David Ferriss, MD, MPH, medical officer for clinical programs development at Cigna, said that by using predictive modeling algorithms developed at the University of Michigan in Ann Arbor, Cigna can pinpoint members who could benefit from disease management or intervention.
In April, Cigna unveiled a new health risk scoring system, linked to a health risk assessment questionnaire. The Trend Management System, as Cigna's system is known, defines 34 dangerous combinations that prompt online coaching and advice for patients to talk to their physicians with their risk assessment report in hand.
Some risk combinations also can prompt enrollment in Cigna's disease management programs if an employer has opted to include those in the member's benefit, Dr. Ferriss said.
Experts differ on whether health plans are using predictive modeling to profile, tier and rank doctors. The answer depends on how one defines predictive modeling.
"Some people may be using it to see how well or how poorly a doctor does in adhering to guidelines," Dr. Brill said. "They can use it for profiling, which is not a good thing."

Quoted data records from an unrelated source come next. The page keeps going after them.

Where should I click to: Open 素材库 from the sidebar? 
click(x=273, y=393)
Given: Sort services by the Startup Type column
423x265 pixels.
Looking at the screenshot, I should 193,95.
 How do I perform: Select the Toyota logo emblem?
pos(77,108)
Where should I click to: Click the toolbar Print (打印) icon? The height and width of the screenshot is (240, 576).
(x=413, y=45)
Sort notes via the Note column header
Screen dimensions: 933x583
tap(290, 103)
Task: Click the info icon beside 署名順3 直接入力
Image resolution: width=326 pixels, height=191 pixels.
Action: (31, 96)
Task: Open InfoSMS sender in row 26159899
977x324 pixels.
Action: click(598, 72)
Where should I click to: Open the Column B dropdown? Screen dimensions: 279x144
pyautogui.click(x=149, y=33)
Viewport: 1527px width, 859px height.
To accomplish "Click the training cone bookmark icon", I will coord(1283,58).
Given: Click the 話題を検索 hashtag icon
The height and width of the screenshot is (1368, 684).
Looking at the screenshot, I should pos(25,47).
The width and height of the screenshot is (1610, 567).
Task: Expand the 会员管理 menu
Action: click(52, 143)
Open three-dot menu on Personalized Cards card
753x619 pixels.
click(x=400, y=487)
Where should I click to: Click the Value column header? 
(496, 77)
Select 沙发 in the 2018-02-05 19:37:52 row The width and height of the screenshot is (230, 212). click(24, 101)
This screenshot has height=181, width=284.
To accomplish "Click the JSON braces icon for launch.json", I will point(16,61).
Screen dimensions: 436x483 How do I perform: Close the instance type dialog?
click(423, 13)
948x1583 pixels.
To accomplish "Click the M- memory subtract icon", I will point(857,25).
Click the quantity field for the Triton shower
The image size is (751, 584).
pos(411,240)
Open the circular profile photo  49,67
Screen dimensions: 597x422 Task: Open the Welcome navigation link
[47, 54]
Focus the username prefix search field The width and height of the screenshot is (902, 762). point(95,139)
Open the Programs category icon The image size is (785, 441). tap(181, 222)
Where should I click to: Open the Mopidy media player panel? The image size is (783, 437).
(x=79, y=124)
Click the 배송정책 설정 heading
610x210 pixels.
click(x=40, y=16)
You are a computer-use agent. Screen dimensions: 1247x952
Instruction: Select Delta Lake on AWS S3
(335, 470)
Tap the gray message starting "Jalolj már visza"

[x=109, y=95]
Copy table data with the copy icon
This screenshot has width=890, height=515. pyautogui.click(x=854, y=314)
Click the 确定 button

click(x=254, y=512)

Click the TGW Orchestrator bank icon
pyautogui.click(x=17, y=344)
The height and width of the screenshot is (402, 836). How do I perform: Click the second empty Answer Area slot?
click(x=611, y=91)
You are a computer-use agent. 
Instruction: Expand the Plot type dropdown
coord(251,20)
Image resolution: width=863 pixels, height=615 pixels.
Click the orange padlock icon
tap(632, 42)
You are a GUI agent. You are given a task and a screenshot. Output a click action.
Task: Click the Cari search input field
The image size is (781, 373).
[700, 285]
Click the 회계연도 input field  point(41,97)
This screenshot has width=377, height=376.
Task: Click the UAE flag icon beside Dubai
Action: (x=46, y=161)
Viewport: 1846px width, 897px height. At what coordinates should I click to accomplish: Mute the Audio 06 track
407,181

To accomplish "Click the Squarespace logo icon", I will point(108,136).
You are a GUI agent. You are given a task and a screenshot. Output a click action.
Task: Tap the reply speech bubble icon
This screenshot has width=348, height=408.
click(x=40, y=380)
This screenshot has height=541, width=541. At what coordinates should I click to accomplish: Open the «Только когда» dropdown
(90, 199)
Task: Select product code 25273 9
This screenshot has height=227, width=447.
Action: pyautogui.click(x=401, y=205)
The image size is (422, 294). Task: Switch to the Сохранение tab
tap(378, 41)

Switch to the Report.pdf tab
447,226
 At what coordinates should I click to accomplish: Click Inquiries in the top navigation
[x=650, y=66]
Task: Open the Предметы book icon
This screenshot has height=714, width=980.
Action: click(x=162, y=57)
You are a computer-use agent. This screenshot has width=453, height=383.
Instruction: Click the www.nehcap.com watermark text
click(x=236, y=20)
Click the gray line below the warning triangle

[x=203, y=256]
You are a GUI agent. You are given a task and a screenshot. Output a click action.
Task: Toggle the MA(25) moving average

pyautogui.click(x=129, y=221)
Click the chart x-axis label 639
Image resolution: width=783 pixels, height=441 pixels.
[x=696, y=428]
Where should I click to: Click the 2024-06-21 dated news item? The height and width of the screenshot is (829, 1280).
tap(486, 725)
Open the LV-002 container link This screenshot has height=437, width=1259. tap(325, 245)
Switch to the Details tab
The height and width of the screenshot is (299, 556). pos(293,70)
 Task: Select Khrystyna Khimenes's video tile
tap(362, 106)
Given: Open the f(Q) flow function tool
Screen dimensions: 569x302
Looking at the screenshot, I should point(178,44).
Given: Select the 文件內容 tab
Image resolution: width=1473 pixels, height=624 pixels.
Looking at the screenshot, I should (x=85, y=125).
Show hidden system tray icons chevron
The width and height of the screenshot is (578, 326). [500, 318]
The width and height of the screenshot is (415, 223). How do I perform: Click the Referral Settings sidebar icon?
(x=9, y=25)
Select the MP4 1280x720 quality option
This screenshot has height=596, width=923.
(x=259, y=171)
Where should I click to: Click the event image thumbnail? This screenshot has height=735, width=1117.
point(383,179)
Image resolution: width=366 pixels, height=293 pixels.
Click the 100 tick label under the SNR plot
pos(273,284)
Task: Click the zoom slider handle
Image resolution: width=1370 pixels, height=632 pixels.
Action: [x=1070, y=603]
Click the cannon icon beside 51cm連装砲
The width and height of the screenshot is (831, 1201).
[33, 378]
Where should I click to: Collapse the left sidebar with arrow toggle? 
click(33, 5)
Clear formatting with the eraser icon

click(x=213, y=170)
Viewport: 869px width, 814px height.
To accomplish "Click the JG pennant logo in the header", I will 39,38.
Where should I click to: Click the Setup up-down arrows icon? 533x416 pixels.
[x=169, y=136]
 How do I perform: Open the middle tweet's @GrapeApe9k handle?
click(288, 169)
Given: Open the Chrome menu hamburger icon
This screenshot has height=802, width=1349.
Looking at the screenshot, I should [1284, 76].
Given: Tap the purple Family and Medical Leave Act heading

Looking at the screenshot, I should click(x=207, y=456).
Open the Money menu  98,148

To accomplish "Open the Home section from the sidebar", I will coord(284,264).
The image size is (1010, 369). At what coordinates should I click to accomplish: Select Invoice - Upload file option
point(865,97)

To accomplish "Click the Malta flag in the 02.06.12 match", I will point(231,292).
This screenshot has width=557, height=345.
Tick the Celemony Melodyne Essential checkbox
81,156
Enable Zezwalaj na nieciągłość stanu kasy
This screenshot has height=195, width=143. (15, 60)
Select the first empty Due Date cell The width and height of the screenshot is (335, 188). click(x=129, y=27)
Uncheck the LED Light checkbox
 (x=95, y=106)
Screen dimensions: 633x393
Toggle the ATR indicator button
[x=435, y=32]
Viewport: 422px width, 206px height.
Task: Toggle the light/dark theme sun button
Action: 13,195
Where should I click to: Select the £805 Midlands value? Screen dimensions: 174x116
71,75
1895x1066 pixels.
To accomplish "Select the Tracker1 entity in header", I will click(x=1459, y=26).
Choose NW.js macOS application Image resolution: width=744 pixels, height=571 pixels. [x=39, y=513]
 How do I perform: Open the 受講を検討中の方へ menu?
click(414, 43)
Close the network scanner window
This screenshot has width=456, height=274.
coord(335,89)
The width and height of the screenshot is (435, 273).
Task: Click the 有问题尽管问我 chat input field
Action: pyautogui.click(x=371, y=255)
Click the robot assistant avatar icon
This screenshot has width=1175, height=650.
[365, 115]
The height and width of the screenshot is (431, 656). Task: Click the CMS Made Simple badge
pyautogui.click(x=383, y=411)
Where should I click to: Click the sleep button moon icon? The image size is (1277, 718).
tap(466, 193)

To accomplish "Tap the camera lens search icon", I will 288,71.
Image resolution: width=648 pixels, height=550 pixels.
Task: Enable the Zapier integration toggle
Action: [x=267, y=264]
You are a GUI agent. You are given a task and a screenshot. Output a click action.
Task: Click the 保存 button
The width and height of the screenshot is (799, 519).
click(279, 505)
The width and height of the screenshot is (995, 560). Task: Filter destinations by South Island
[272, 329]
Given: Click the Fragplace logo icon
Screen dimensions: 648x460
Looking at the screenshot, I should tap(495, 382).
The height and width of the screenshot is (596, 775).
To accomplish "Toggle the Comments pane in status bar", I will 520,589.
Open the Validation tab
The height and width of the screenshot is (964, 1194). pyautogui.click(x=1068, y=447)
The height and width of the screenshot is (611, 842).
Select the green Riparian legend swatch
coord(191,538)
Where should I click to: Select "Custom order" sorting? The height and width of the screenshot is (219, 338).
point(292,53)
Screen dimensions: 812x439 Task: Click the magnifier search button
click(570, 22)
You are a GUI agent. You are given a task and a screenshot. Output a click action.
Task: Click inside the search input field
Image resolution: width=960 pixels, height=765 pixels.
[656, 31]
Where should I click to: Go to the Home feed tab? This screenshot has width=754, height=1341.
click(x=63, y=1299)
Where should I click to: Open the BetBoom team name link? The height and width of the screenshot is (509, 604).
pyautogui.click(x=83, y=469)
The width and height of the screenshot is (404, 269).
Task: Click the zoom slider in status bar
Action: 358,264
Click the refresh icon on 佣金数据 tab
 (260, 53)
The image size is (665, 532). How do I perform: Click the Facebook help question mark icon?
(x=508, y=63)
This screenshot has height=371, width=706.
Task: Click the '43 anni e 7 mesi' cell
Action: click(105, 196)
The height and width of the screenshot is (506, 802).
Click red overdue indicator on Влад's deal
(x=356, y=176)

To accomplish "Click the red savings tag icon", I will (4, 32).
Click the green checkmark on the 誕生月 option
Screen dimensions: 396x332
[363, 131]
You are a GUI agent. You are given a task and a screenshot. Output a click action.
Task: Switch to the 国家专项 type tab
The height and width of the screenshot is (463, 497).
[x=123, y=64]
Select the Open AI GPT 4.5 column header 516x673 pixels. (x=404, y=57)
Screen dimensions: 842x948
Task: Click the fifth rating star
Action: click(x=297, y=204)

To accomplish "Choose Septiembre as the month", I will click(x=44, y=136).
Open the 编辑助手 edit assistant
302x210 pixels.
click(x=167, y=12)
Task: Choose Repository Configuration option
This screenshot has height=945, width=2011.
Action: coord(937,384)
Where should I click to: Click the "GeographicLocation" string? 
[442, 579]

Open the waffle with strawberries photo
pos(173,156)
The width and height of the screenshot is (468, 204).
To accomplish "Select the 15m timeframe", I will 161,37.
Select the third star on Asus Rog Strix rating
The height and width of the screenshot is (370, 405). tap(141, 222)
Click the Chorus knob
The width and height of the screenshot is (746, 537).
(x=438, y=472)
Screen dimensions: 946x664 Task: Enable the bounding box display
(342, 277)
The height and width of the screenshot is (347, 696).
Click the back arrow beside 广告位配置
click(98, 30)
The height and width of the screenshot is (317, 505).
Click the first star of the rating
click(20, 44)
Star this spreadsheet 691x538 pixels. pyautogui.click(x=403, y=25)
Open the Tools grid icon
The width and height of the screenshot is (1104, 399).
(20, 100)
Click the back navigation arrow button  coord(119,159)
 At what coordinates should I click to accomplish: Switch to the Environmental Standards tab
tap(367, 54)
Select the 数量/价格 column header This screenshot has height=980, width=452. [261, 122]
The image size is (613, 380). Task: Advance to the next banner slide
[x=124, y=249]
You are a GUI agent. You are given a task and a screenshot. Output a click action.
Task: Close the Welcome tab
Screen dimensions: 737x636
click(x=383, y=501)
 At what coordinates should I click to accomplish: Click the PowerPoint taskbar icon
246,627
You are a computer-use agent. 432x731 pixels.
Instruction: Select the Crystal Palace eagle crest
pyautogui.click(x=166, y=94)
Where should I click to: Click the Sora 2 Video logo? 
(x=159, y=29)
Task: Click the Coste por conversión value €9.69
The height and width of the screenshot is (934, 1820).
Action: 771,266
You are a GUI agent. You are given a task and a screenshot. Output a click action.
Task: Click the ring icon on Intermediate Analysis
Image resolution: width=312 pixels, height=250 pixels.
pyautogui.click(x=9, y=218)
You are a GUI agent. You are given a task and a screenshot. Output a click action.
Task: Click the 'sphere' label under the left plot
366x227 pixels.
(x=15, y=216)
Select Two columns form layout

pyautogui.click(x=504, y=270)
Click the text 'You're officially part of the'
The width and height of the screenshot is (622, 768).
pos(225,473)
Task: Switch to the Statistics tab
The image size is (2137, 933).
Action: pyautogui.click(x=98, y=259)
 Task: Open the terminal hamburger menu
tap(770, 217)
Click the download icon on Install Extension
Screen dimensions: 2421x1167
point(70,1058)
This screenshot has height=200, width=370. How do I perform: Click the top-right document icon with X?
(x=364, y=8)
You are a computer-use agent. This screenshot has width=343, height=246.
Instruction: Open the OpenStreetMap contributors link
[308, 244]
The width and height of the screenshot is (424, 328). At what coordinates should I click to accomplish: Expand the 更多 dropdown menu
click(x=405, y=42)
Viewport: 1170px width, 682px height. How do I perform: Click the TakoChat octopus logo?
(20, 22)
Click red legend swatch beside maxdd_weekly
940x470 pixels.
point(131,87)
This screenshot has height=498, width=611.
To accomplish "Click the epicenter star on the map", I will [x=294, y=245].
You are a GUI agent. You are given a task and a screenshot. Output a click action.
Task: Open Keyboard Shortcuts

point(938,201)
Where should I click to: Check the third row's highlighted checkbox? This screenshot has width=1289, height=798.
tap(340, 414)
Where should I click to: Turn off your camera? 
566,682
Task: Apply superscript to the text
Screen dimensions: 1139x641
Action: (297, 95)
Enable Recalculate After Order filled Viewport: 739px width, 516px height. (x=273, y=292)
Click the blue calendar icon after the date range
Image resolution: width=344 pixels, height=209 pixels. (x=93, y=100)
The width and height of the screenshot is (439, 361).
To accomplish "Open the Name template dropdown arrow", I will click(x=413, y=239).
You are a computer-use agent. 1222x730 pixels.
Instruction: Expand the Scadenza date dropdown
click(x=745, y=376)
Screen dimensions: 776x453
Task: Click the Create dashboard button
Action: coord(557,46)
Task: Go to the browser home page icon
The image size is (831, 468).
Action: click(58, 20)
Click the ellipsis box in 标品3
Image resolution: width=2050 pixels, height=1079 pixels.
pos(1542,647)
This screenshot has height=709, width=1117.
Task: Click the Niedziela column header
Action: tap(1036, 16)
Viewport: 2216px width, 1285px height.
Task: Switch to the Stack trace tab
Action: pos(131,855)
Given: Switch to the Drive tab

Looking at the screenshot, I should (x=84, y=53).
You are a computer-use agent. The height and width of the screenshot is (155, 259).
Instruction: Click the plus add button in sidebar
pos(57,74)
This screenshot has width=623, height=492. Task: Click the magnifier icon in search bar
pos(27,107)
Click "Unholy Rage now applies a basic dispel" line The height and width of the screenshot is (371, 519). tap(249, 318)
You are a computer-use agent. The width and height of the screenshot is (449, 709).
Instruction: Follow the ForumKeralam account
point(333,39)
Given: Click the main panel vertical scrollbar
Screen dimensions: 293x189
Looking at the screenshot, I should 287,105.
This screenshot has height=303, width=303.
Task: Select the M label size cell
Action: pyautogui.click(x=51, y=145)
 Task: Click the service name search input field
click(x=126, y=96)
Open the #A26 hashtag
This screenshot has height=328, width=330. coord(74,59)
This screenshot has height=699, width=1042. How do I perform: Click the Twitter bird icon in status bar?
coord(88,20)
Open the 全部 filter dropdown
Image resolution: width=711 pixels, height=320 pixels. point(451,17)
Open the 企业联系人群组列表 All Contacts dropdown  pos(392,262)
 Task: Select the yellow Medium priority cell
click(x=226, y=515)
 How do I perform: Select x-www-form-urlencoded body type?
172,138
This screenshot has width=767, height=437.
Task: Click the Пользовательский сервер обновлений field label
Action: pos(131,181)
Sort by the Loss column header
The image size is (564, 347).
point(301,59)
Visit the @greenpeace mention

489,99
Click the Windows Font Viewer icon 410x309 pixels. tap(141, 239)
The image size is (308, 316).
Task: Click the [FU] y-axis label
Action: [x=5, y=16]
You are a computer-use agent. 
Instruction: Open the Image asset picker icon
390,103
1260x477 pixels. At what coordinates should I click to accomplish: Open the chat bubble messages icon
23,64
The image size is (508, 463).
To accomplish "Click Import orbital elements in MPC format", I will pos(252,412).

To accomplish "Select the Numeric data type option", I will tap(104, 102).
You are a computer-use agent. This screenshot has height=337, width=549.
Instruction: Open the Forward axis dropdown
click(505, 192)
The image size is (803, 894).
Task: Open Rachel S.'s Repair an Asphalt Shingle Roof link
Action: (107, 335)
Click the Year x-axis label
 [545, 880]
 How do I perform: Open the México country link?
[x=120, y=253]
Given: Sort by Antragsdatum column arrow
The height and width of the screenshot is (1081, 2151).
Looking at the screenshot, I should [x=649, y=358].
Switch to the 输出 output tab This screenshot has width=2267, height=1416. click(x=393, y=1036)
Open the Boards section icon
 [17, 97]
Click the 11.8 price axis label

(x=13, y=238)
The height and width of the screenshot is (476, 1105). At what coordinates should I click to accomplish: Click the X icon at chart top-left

But rather than looking ahead, most tiering, ranking and physician designations use past data, examining how sick patients are already, Dr. Robbins said. So by a stricter definition, it isn't predictive modeling, he said.
Predictive modeling actually could end up being a physician's best friend, because the more accurate the risk adjustment, the more accurate the tiering, Lutz said.
"There will always be a drive in the marketplace to compare providers," she said, "But I think the provider community practices much more rational medicine than they're given credit for -- in most cases the variation in their cost per patient is explained by these predictive models."
Although most companies contact a patient first, as the use of predictive modeling becomes more common, doctors may find themselves receiving phone calls from health plans or third parties, alerting them to future medical risks among patients, said Swati Abbott, president of MEDai, a predictive modeling company based in Orlando, Fla.